The definitive academic resource on the Great Influenza by the celebrated historian behind Black Loyalists in time for the pandemic's centenary.
It could kill in as little as ten hours. Extremely high fever, bleeding from eyes, nose, and ears, terrible pain, especially in the head and the joints, delirium—and then its victims literally drowned in their own fluids. Fifty to 100 million people worldwide died in this global pandemic in the early twentieth century.
The Great Influenza first entered Nova Scotia through ports. (Sydney, Cape Breton, received five hundred sick American troops in a single day.) For three years, the province coped with this vicious epidemic as it spread like wildfire. Local economies ceased functioning; fishing fleets, banks, and apple-canning factories reported all staff were suffering from the flu.

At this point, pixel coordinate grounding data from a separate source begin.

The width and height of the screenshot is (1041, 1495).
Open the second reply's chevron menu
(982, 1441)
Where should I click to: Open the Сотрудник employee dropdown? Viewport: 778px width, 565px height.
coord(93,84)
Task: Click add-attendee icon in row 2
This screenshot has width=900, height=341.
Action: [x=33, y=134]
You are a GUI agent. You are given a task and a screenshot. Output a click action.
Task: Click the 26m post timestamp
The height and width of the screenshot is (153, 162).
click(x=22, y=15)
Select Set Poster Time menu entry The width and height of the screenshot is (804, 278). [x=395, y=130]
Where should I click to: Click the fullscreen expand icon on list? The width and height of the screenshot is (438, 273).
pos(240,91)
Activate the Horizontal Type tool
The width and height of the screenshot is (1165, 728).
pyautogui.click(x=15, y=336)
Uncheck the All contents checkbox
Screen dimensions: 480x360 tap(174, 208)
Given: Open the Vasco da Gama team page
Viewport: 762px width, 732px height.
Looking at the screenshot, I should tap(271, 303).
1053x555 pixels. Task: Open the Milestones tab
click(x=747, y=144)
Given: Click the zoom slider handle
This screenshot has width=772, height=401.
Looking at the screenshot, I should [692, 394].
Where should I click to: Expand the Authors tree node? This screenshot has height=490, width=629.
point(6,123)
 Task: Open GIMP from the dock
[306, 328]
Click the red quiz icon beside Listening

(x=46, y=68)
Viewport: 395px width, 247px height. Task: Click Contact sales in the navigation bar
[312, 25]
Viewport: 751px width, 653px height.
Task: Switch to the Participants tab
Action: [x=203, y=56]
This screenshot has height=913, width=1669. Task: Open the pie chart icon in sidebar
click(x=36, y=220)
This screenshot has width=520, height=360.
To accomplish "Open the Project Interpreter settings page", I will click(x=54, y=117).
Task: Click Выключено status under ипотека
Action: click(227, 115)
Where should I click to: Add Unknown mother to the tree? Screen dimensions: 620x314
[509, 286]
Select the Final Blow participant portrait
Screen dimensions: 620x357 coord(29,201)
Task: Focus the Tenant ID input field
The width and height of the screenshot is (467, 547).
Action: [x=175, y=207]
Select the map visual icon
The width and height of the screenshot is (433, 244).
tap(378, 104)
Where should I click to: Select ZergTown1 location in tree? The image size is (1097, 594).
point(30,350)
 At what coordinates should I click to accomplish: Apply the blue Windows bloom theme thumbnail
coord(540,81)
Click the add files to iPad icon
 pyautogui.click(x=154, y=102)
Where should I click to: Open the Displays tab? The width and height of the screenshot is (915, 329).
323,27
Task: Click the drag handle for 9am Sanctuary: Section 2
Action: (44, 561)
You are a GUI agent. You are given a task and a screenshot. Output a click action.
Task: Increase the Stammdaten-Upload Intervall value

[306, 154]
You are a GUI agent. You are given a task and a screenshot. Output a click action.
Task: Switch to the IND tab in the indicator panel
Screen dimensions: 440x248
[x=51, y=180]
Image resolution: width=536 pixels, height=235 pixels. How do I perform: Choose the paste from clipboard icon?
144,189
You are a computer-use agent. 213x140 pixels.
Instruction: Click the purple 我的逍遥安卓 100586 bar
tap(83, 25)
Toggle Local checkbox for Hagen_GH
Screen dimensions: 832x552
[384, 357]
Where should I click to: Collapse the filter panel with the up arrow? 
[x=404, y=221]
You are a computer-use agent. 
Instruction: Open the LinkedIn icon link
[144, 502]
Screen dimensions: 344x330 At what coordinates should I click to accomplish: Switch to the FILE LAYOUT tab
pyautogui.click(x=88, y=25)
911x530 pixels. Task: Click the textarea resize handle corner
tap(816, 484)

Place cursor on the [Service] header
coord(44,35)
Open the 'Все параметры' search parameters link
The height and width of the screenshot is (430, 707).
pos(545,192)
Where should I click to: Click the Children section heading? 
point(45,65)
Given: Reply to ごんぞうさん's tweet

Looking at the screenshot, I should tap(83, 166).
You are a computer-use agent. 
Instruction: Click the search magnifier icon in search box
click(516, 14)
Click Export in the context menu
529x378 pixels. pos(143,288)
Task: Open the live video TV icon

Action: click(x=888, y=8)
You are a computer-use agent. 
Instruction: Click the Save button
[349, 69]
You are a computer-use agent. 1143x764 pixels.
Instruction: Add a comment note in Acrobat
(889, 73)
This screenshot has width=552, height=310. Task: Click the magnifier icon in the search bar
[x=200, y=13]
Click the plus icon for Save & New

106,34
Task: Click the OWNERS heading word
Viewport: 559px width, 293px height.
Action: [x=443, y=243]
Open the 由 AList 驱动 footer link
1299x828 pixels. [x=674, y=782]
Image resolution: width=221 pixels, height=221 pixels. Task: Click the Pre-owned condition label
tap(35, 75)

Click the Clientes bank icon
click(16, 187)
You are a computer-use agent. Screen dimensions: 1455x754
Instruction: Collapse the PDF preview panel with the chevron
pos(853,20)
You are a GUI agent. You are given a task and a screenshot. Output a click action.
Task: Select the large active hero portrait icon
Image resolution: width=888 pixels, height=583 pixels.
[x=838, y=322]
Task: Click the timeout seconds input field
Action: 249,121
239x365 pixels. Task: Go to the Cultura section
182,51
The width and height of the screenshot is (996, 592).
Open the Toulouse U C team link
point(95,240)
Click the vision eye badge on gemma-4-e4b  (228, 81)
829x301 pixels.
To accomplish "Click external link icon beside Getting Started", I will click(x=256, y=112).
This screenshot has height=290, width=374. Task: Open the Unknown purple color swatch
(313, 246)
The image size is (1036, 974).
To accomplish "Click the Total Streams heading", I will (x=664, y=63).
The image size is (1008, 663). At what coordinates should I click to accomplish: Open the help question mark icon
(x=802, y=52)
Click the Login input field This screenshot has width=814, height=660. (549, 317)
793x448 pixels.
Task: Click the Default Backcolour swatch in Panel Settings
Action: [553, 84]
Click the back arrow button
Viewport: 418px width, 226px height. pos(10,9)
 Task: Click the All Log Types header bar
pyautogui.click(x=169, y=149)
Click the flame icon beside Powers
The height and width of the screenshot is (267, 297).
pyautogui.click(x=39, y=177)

The heart of this book, however, is its human element. Oral histories, family memoirs, newspaper articles, and provincial death records tell, county by county, stories of those who died. Accompanied by 20 photographs, Nova Scotia and the Great Influenza Pandemic, 1918–1920 chronicles both provincial and personal efforts to cope during this most perilous time.
About the author
Ruth Holmes Whitehead has worked since 1972 for the Nova Scotia Museum, since 2003 as a Curator Emerita and Research Associate. She has authored or co-authored twenty books, including Stories from the Six Worlds, The Old Man Told Us, Black Loyalists, and Ancestral Images. In 1995, she was awarded a Doctorate of Laws, honoris causa, by St. Francis Xavier University. In 2014, Dr. Whitehead was inducted into the Order of Nova Scotia. She lives in Halifax.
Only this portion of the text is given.